Who could possibly choose blinkers over something like that? I know I couldn't. It's worth every bucket bath. When you get used to those they are actually quite fun.
I am writing this to you from a mesita in my room at my Dominican family's house. Contrary to what I wrote last night, only now am I actually writing in this blog. Dominican time, not American time, as the sayings go.
It's all very interesting right now, and I can hardly summarize everything in a single few paragraphs. I've gone from being an intelligent and fairly articulate person to a person who staggers and struggles to explain the need to buy a water bottle. A lot of my host family's conversations fly by my head without entering my brain, and I have to have things repeated a lot, because they talk very fast. I'll forever remember to speak slowly to immigrants because those people who do, I LOVE!!!
And yet, I am also getting fairly good at the bachata, I can maringue like a 23 year old Americana semi-pro, and every morning I wake up to the cry of the family rooster. I think, on the whole, the linguistic trade-off is a good one. And really, it's not that bad. I'm about in the middle of the pack, skill-wise, when it comes to my Spanish and I've entered with the minimum level of skill we need to reach by the three month mark or we're out, so technically, I am starting at the requirement and improving, not striving to learn enough to do the work and improving on the job.
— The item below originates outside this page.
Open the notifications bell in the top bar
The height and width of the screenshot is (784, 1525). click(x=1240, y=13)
My host mom is very determined, like many Dominican host moms, to see me gain weight during my stay here. Therefore I am fed and fed, and fed. This is also normal, but a very different sort of normal than the American one. Fat is good. I am "muy flaca", which means very skinny, which is not so good, but I told my host mom today that I am getting fatter and she was very happy. We laughed.
On a more serious note, I've been putting a lot of thought to how much we are getting paid as trainees, and it is rather intriguing that I am being paid roughly two dollars a day, and yet because I am treated to all my food and housing and live so close to the training center, I feel richer than I did as an AmeriCorps getting paid $800 a month--yet then I see things at the mall which cost nearly as many pesos as my 1,250. For the month. Fortunately Volunteers are paid more than trainees!
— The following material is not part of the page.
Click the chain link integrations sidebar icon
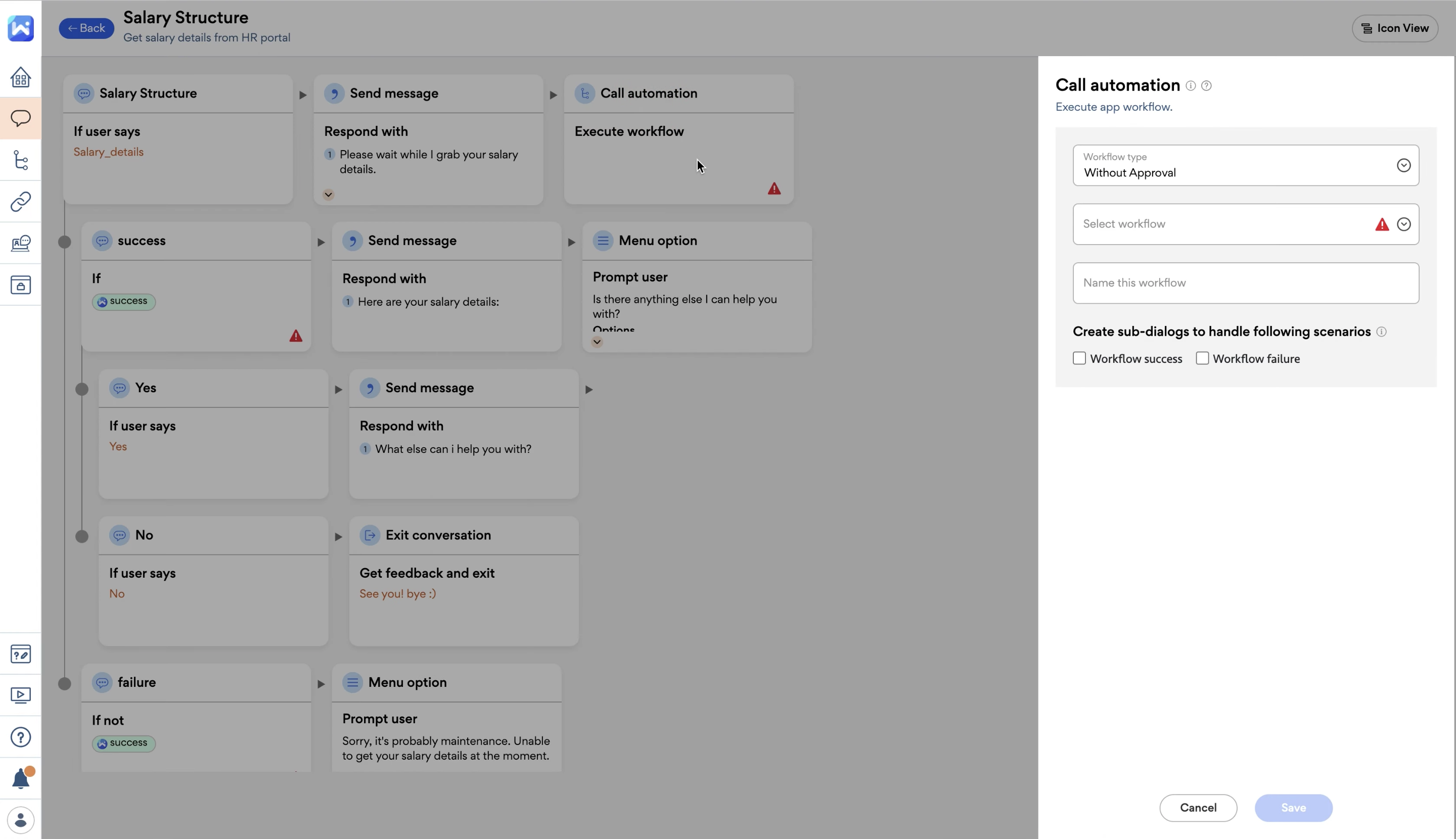Viewport: 1456px width, 839px height. [21, 202]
Poverty in America is different than poverty here. The expectation in America is so much higher, and nobody expects a person to be truly poor in the richest country on Earth. In the Dominican Republic, the poverty is much harder to look away from, and you cannot avoid it. Yet it has it's rich and it's poor, just like anywhere else. And also tourism, which will probably become a rant at some point in the future when I actually feel the idiocity of entire cities dedicated to people who come in for a blinkered experience, which I don't think I've hit the depths of yet. For now, it is enough to say that I refuse to wear blinkers. Don the blinkers and you forget that the people you choose not to see are as human as you are. Certainly I would have never learned how wonderful and kind my host family is if I came in for the "Touristica" experience.
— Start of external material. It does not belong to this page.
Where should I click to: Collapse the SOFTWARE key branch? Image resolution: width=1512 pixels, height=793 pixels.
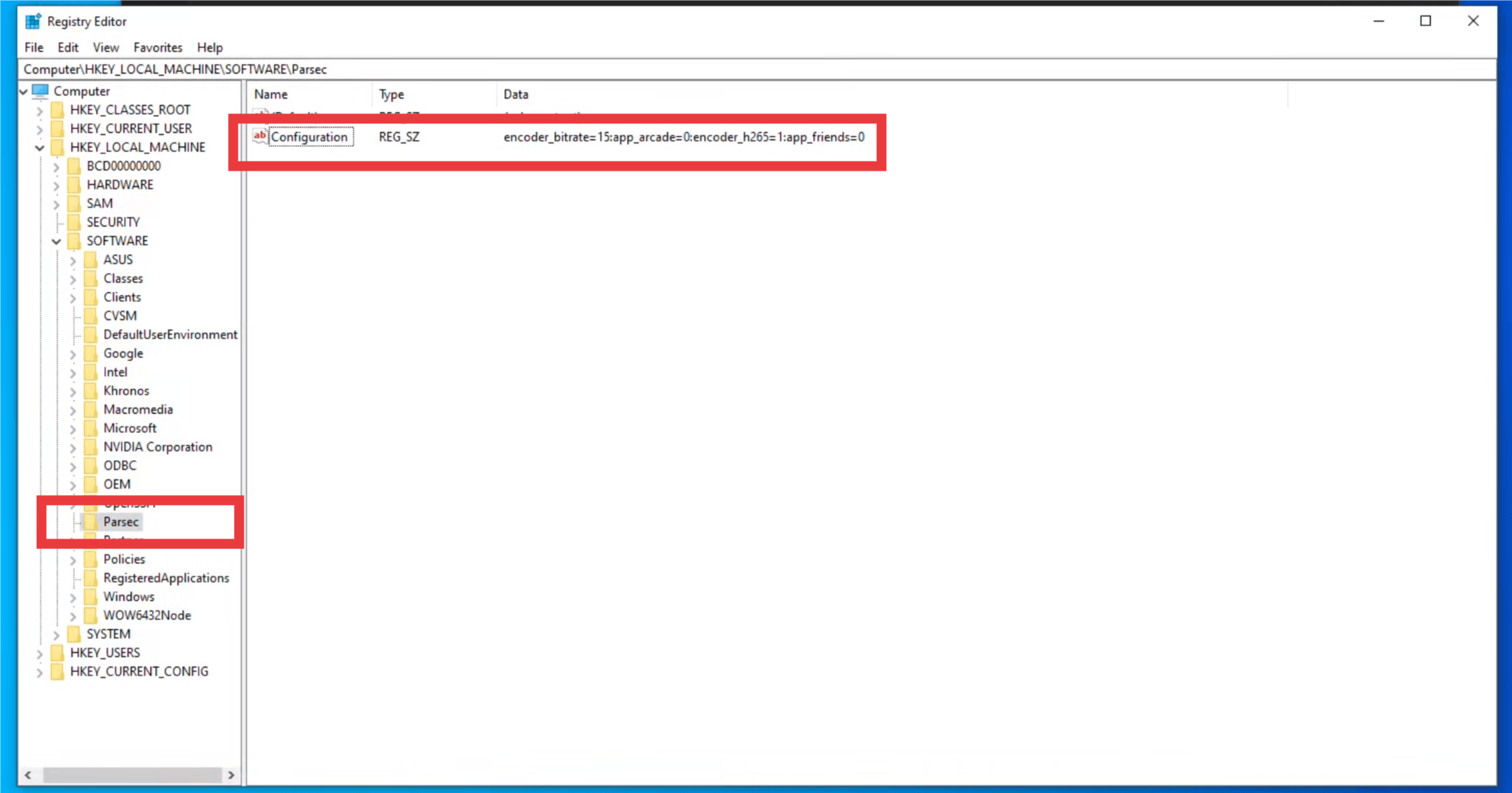coord(57,241)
Instead of luxury, I am led around by a four year old who seizes my pinky and drags me into the porch so I can play Uno with him ten times a day. I am taught the local dances by my host mom, who understands that I am not really able to talk to her, but am eager to learn as much as I can. And I can translate instructions on the computer games for my older host brother, who is eight and just starting to learn English in school.
Who could possibly choose blinkers over something like that? I know I couldn't. It's worth every bucket bath. When you get used to those they are actually quite fun.